Oysa bu yıllarda devlet otoritesinin (Tansu Çiller, Meral Akşener, Mehmet Ağar) Türkiye Halkları üzerinde en vahşi yöntemlerle büyük katliamların uygulandığı yıllardı. Sivas Madımak katliamı, Sarıgazi, Gazi Mahallesi Katliamları, Cezaevleri katliamı, 17 bin faili belli (meçhul) cinayetler, Köy yakmaları ve boşaltmaları gibi toplu katliamlar, bu dönemin en saldırgan tutumuydu. Tam da faşizmin doludizgin bir karabasan gibi halkın başına çöktüğü böyle bir ortamda, devlet Alevilere sahte bir el uzatıyordu. Bu sahte elin içinde Cemevleri projesi vardı.

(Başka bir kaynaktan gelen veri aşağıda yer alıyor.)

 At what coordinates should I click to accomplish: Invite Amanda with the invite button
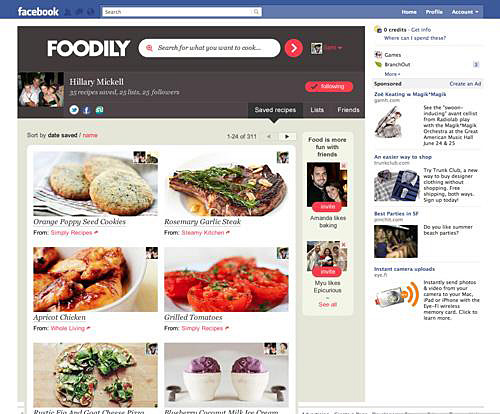[x=328, y=207]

Devletin bu Cemevi projesi, kısmen de olsa devletin lehine sonuçlar doğurduğunu söyleyebiliriz. Bu sonuçlardan biri, Alevilerin öteden beri içinde yer aldıkları toplumsal hareketlerden önemli ölçüde kopmasını sağlamıştır. İkinci husus ise, yüzyıllardan beridir bütün baskılara rağmen, vazgeçemediği özgün inanç ve kültürel değerlerinden kısmen uzaklaşması söz konusu olup, asimilasyoncu politikalarla karşı karşıya bırakıldı. Bu süreçte aynı zamanda Cemevlerinin birçoğunda örtülü bir şekilde İslami ritüellerin topluma dayatıldığını görüyoruz.

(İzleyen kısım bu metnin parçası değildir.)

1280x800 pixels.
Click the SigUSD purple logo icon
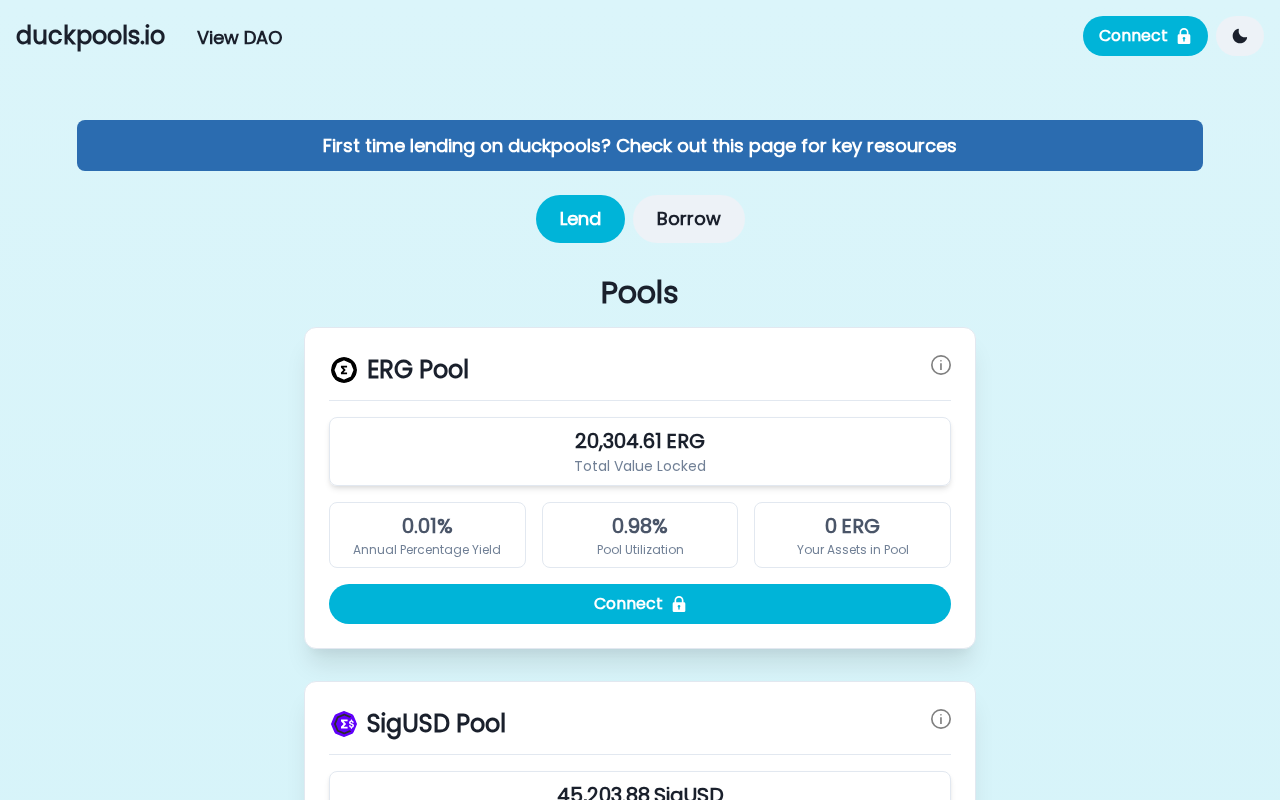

Bütün bu uygulamalardan şunu görüyoruz ki, Cemevlerinin açılması, Alevi toplumun bu mekânlarda özgür iradesiyle inançlarını yerine getirmesinden ziyade; devletin her zaman kontrol edebildiği, (olumsuz anlamda) hatta yönetimlerinde gizli kayyımların olabileceği, özellikle bugünkü iktidarın bu alandaki uygulamalarından görmek mümkün. Cemevinin özerk bir kurum olması gerekirken, bir yasal düzenlemeyle “Alevi-Bektaşi Kültür ve Cemevi
Başkanlığı” adıyla bir bakanlığa bağlanması, devletin ve özellikle bugünkü iktidarın Cemevlerine bakışını ve düşünce anlayışını açıkça ortaya koymuştur.
Cemevleri, Alevilerin inançlarının gereğini özgürce yerine getirebildiği özerk kurumlar olarak herkes tarafından görülmeli ve tanınmalıdır.